Saturday, January 12, 2013

Archbishop Chaput To Catholic Campus Ministers Status Quo Unacceptable- Cites FOCUS Ministry As Example of New Thinking

The Catholic Campus Ministry Association had their  national convention in Florida this past week . Archbishop Chaput of Philadelphia was one of the Keynote speakers and gave quite a speech. The full text is here at Young adults and ‘secrets of the heart’ .

In this speech he also gave out shout out to the exciting FOCUS campus ministry movement .

The whole address is a very good read but let me excerpt one part of it below.

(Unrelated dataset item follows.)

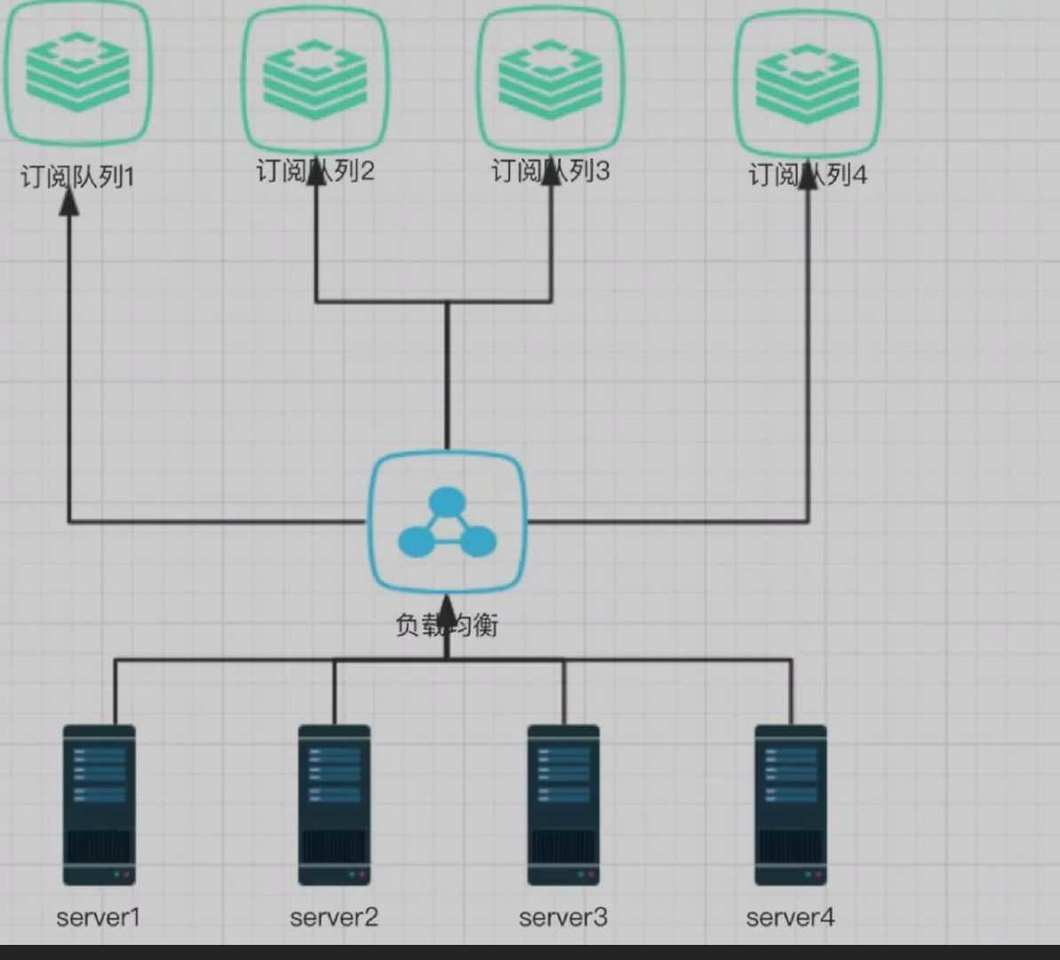
Task: Click the 订阅队列4 text label
Action: (808, 175)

..We only fool ourselves if we think that a mere gathering of young people is a sign of good ministry. Religious groups, like any other group, can be cliquish, self-indulgent, lazy and fruitless, heavy on talk and light on real conversion and mission. Healthy Catholic life demands excellence, self-denial, love for the Church and her teachings, a disciplined focus on the needs of others, and an ongoing hunger for knowing and doing God’s will. Our Newman Centers and campus ministries need to be, in effect, boot camps for this kind of vigorous Christianity.

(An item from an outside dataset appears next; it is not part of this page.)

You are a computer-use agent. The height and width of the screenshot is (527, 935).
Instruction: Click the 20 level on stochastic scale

There’s another problem we need to mention too, with its roots not in the young adults who take part in our campus ministries but in those of us who are leaders in Church life. We can see it most clearly through the lens of a third and final example from Scripture.

In the Gospel of John, Jesus wants to feed an enormous crowd that’s followed him. Philip is skeptical. He answers, “Two hundred days’ wages worth of food would not be enough for each of them to have a little bit” (6:7). Andrew adds that “There is a boy here who has five barley loaves and two fish.” But as soon as he says this, he dismisses it. “What good are these for so many?” (6:9).

Philip and Andrew sound sensible. They probably spoke for most of the Apostles. The boy’s loaves and fish seem wildly out of proportion to the need. And of course, they are.

But Jesus accepts the boy’s small offering and immediately transforms it to meet the need at hand. “Jesus took the loaves, gave thanks and distributed them” (6:11). The Lord honored and multiplied the boy’s gift of food, no matter how meager, because it showed the kind of selflessness that God could use for great deeds.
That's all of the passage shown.